Com certeza, grande parte desses testes poderiam ser convertidos para testes que usam ferramentas que nos forneceriam controle dos cenários, permitindo criar simulações para testar algum caso específico/necessário. Muitas vezes, o uso de uma base de dados real poderia ser substituída por um banco em memória ou uma integração a uma API REST poderia ser feita para um mock criado utilizando WireMock ao invés do endpoint “real”.
De forma geral, esses testes consomem bastante tempo na execução e, demandam outro tempo considerável de análise para confirmar se foi um problema introduzido na mudança ou algum tipo de intermitência externa. Reduzir a quantidade deste tipo de teste, acredito ser uma das melhores soluções para minimizar a ocorrência de falhas inesperadas.
Por que corrigir?
Testes tem como função garantir que um comportamento desejado está de fato acontecendo, ou seja, se algo faz o que deveria fazer e, consequentemente, se uma alteração não impactou esse comportamento, gerando assim problemas que podem impactar diretamente os usuários desse sistema. Outro benefício que sistemas com boa cobertura de código traz, é para refatoração do código, pois, como temos os bons casos de testes, podemos facilmente identificar quando alguma modificação alterou o comportamento da aplicação, devendo assim ser reanalisada a alteração e em casos extremos, descartada.

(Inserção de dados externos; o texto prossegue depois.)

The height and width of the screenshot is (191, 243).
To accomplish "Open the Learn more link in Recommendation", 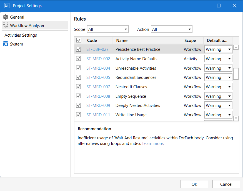I will [153, 144].
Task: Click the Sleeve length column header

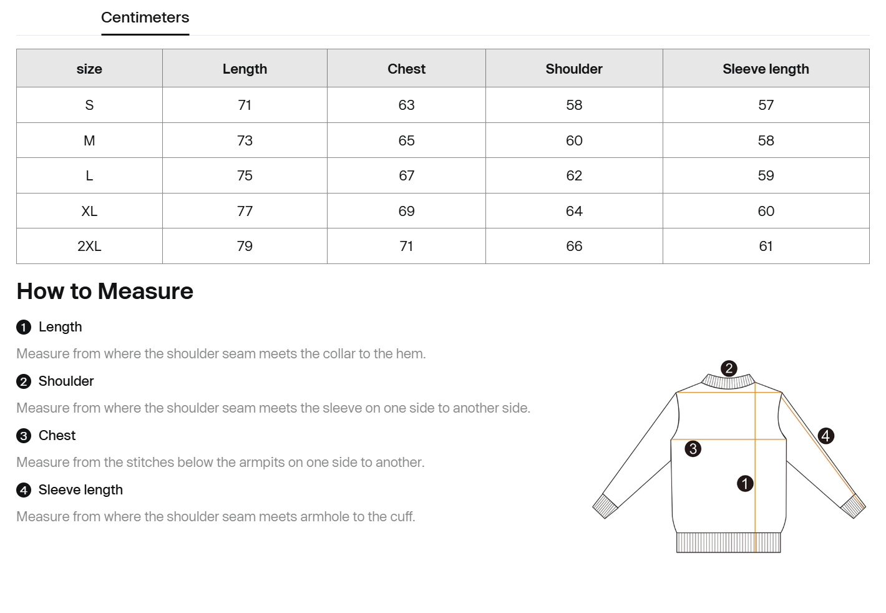Action: point(766,69)
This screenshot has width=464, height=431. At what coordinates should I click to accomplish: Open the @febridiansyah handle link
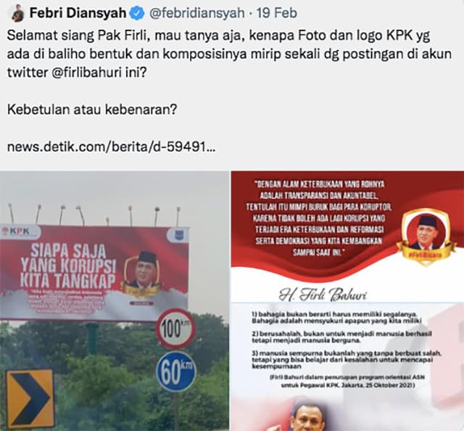(196, 14)
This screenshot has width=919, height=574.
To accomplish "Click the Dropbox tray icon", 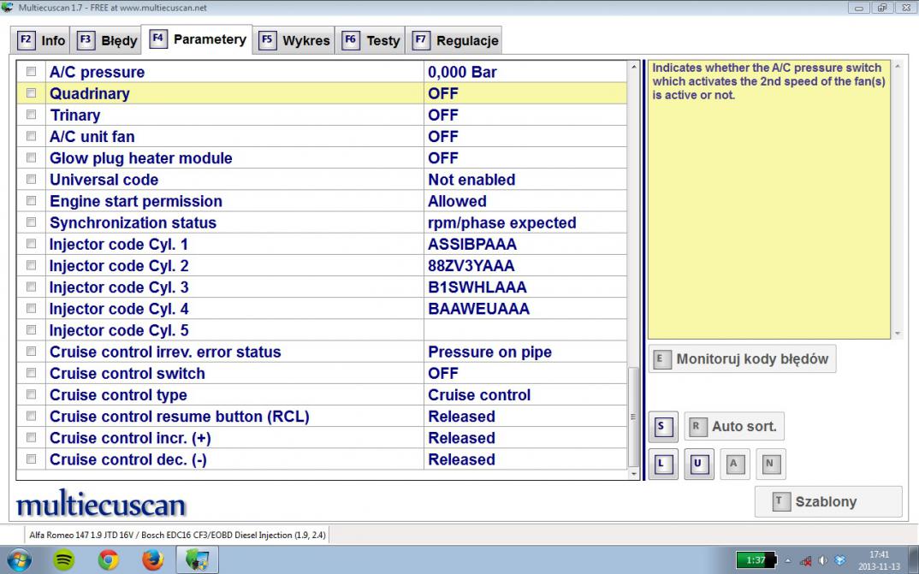I will pyautogui.click(x=839, y=559).
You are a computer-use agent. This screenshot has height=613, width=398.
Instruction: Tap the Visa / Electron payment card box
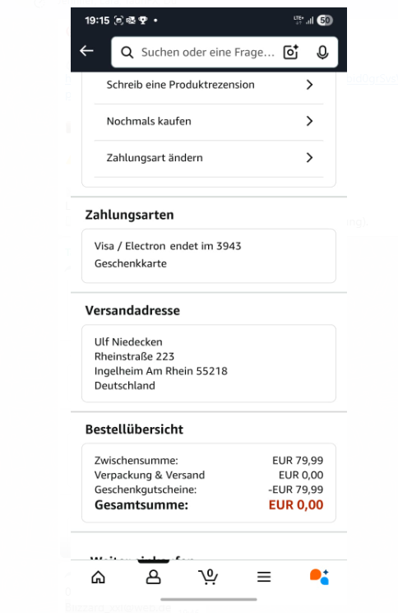pos(209,256)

Entendendo as vantagens citadas anteriormente, quando temos casos de testes que falham de maneira aleatória, independente de termos alterado algo ou não, acabamos perdendo essa confiança nos casos de testes, pois nunca temos certeza se criamos ou não um problema na aplicação com a mudança que fizemos, consequentemente consumindo um grande tempo de análise para confirmação de que o teste falhou devido à alteração ou algum teste considerado Flaky.
Testes consomem tempo de execução, quando nos deparamos com Flaky Tests, acabamos tendo que executar mais de uma vez os casos de testes para que estes finalizem com sucesso e isso, dependendo do caso, pode consumir grande parte do seu dia, principalmente quando usamos CI/CD que bloqueia a mesclagem de nosso código, quando este não executar com sucesso todos os casos de testes existentes, o que consequentemente, gera frustração ao desenvolvedor.

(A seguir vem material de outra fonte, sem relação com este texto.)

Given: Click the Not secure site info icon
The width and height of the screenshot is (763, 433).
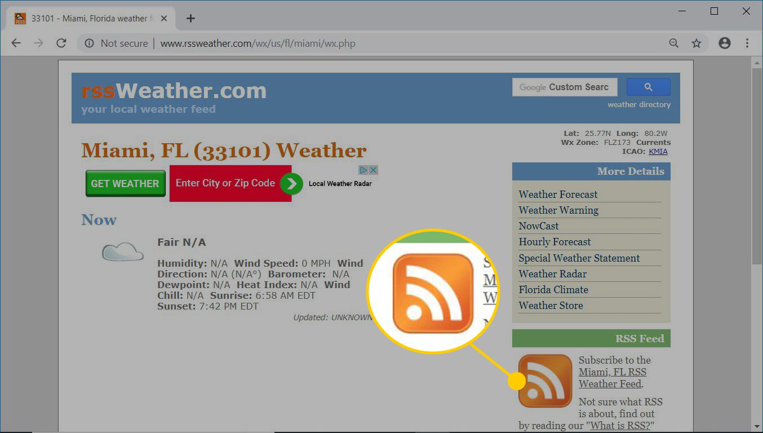Looking at the screenshot, I should point(89,43).
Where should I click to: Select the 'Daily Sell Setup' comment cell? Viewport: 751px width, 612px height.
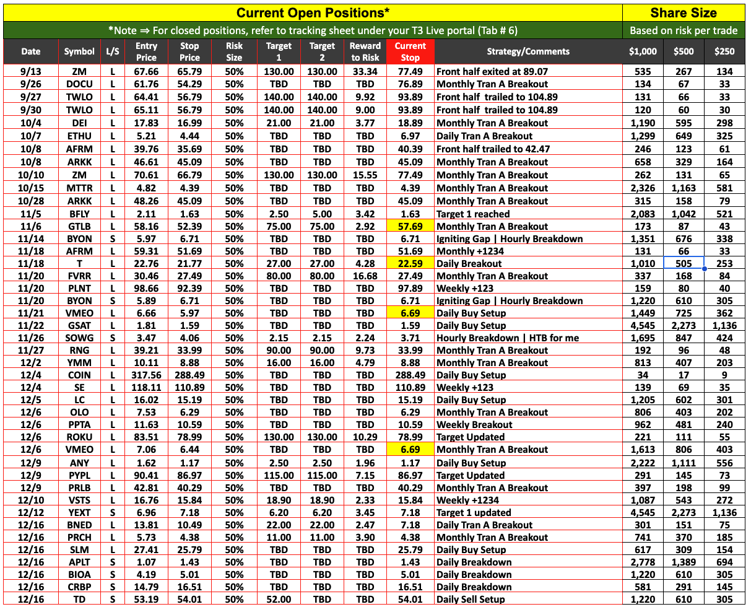pos(471,599)
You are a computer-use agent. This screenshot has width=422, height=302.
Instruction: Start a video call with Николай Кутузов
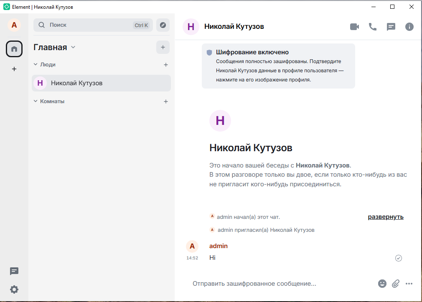tap(354, 27)
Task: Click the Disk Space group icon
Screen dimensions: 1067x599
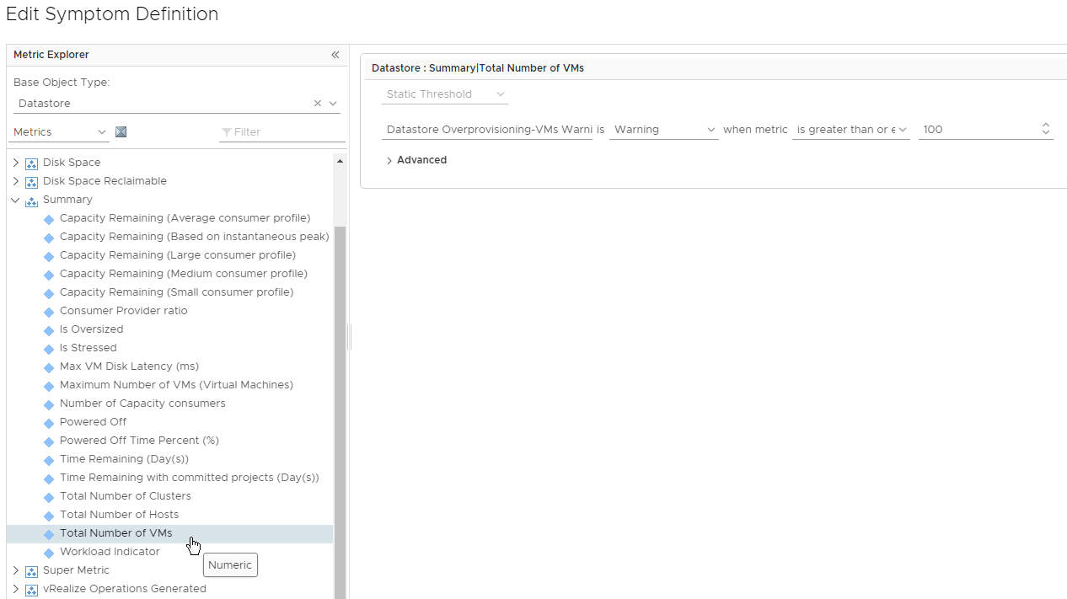Action: click(32, 163)
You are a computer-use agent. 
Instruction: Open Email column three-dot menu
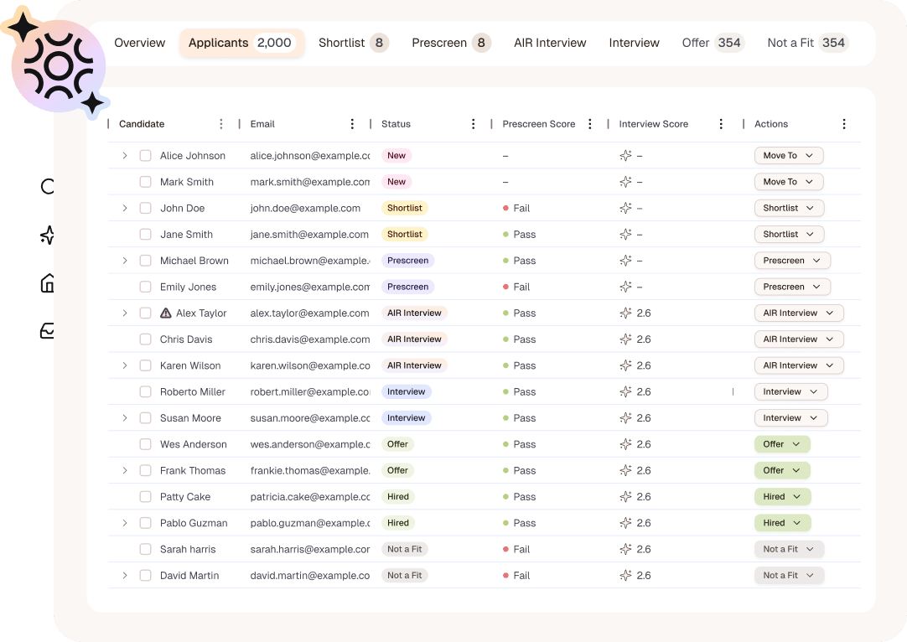click(352, 124)
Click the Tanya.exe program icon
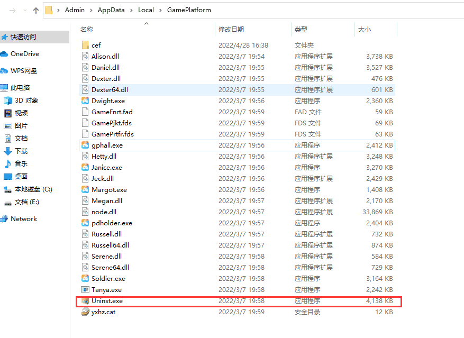Viewport: 464px width, 338px height. click(85, 289)
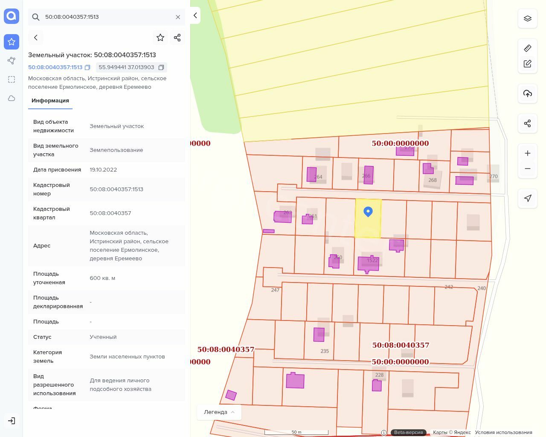Open the map layers panel
The height and width of the screenshot is (437, 546).
pyautogui.click(x=528, y=19)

Nem sempre é fácil identificar esses casos, mas corrigi-los é importante para garantir a confiança nos casos de testes, trazer segurança em correções e no desenvolvimento de novas funcionalidades, além de melhorar a produtividade, visto que, passamos a ter garantia que, quando nossos testes falham, é de fato algum problema novo que criamos e não intermitência que, ao executar novamente, desaparece.